■ **Data records**:
***

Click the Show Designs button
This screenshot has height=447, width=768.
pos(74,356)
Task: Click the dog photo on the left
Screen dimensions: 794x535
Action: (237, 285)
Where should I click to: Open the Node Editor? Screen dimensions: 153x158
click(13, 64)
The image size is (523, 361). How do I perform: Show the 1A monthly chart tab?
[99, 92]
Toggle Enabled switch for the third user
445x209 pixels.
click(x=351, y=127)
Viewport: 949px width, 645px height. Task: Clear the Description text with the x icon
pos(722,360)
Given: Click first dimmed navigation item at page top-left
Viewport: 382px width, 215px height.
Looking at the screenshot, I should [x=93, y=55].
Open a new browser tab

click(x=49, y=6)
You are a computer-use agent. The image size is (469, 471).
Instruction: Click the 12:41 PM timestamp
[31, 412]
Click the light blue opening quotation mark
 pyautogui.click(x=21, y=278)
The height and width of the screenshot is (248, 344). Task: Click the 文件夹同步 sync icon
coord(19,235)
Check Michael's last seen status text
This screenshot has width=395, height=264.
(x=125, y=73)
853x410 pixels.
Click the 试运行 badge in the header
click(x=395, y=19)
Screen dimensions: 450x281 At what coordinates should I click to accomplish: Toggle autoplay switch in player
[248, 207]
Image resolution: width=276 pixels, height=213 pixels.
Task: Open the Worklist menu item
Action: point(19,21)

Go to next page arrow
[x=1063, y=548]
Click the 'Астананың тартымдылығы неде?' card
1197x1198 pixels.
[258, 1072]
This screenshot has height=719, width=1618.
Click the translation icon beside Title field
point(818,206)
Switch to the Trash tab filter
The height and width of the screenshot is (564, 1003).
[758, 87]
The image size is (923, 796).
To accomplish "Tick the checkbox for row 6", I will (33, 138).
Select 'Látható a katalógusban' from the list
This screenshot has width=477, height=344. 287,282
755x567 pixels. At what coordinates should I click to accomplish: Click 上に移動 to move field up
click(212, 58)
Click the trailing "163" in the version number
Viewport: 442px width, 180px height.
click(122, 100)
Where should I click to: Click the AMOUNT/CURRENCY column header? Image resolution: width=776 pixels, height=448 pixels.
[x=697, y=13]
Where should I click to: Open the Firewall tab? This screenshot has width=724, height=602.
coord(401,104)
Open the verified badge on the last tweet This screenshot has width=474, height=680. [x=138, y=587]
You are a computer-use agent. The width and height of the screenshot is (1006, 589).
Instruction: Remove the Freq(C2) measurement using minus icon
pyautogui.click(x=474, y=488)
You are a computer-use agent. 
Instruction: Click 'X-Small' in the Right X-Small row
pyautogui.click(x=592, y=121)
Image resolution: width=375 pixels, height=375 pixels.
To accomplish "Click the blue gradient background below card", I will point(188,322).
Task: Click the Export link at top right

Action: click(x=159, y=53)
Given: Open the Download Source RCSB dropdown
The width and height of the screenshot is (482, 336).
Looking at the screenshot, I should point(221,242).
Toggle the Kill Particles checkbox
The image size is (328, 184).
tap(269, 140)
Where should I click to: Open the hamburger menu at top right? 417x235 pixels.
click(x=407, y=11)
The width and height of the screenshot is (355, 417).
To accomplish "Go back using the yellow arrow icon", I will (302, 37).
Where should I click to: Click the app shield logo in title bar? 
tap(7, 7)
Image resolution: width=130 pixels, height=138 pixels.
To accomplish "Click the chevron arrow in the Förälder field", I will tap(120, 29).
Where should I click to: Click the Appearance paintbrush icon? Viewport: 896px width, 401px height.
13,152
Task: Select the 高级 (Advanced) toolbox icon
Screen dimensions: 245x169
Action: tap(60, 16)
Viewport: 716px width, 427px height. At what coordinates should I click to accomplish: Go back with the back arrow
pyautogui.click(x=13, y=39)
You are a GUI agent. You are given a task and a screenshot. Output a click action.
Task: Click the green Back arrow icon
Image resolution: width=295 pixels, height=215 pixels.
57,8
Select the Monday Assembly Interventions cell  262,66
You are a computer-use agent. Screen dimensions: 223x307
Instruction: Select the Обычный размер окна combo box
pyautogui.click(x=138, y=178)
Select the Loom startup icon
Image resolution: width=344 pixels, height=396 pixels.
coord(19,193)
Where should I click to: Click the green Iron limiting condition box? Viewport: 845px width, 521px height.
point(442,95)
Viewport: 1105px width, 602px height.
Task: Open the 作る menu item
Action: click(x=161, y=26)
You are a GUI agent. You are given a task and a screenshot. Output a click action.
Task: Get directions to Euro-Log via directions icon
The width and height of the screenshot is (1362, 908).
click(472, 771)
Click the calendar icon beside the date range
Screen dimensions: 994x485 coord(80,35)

***

Return the records above verbatim, in their entirety.

■ **SOLUTION TO THIS EXERCISE**:
Click the Show Designs button
This screenshot has height=447, width=768.
pos(74,356)
Task: Click the dog photo on the left
Screen dimensions: 794x535
Action: (237, 285)
Where should I click to: Open the Node Editor? Screen dimensions: 153x158
click(13, 64)
The image size is (523, 361). How do I perform: Show the 1A monthly chart tab?
[99, 92]
Toggle Enabled switch for the third user
445x209 pixels.
click(x=351, y=127)
Viewport: 949px width, 645px height. Task: Clear the Description text with the x icon
pos(722,360)
Given: Click first dimmed navigation item at page top-left
Viewport: 382px width, 215px height.
Looking at the screenshot, I should [x=93, y=55].
Open a new browser tab

click(x=49, y=6)
You are a computer-use agent. The image size is (469, 471).
Instruction: Click the 12:41 PM timestamp
[31, 412]
Click the light blue opening quotation mark
 pyautogui.click(x=21, y=278)
The height and width of the screenshot is (248, 344). Task: Click the 文件夹同步 sync icon
coord(19,235)
Check Michael's last seen status text
This screenshot has width=395, height=264.
(x=125, y=73)
853x410 pixels.
Click the 试运行 badge in the header
click(x=395, y=19)
Screen dimensions: 450x281 At what coordinates should I click to accomplish: Toggle autoplay switch in player
[248, 207]
Image resolution: width=276 pixels, height=213 pixels.
Task: Open the Worklist menu item
Action: point(19,21)

Go to next page arrow
[x=1063, y=548]
Click the 'Астананың тартымдылығы неде?' card
1197x1198 pixels.
[258, 1072]
This screenshot has height=719, width=1618.
Click the translation icon beside Title field
point(818,206)
Switch to the Trash tab filter
The height and width of the screenshot is (564, 1003).
[758, 87]
The image size is (923, 796).
To accomplish "Tick the checkbox for row 6", I will (33, 138).
Select 'Látható a katalógusban' from the list
This screenshot has width=477, height=344. 287,282
755x567 pixels. At what coordinates should I click to accomplish: Click 上に移動 to move field up
click(212, 58)
Click the trailing "163" in the version number
Viewport: 442px width, 180px height.
click(122, 100)
Where should I click to: Click the AMOUNT/CURRENCY column header? Image resolution: width=776 pixels, height=448 pixels.
[x=697, y=13]
Where should I click to: Open the Firewall tab? This screenshot has width=724, height=602.
coord(401,104)
Open the verified badge on the last tweet This screenshot has width=474, height=680. [x=138, y=587]
You are a computer-use agent. The width and height of the screenshot is (1006, 589).
Instruction: Remove the Freq(C2) measurement using minus icon
pyautogui.click(x=474, y=488)
You are a computer-use agent. 
Instruction: Click 'X-Small' in the Right X-Small row
pyautogui.click(x=592, y=121)
Image resolution: width=375 pixels, height=375 pixels.
To accomplish "Click the blue gradient background below card", I will point(188,322).
Task: Click the Export link at top right

Action: click(x=159, y=53)
Given: Open the Download Source RCSB dropdown
The width and height of the screenshot is (482, 336).
Looking at the screenshot, I should point(221,242).
Toggle the Kill Particles checkbox
The image size is (328, 184).
tap(269, 140)
Where should I click to: Open the hamburger menu at top right? 417x235 pixels.
click(x=407, y=11)
The width and height of the screenshot is (355, 417).
To accomplish "Go back using the yellow arrow icon", I will (302, 37).
Where should I click to: Click the app shield logo in title bar? 
tap(7, 7)
Image resolution: width=130 pixels, height=138 pixels.
To accomplish "Click the chevron arrow in the Förälder field", I will tap(120, 29).
Where should I click to: Click the Appearance paintbrush icon? Viewport: 896px width, 401px height.
13,152
Task: Select the 高级 (Advanced) toolbox icon
Screen dimensions: 245x169
Action: tap(60, 16)
Viewport: 716px width, 427px height. At what coordinates should I click to accomplish: Go back with the back arrow
pyautogui.click(x=13, y=39)
You are a GUI agent. You are given a task and a screenshot. Output a click action.
Task: Click the green Back arrow icon
Image resolution: width=295 pixels, height=215 pixels.
57,8
Select the Monday Assembly Interventions cell  262,66
You are a computer-use agent. Screen dimensions: 223x307
Instruction: Select the Обычный размер окна combo box
pyautogui.click(x=138, y=178)
Select the Loom startup icon
Image resolution: width=344 pixels, height=396 pixels.
coord(19,193)
Where should I click to: Click the green Iron limiting condition box? Viewport: 845px width, 521px height.
point(442,95)
Viewport: 1105px width, 602px height.
Task: Open the 作る menu item
Action: click(x=161, y=26)
You are a GUI agent. You are given a task and a screenshot. Output a click action.
Task: Get directions to Euro-Log via directions icon
The width and height of the screenshot is (1362, 908).
click(472, 771)
Click the calendar icon beside the date range
Screen dimensions: 994x485 coord(80,35)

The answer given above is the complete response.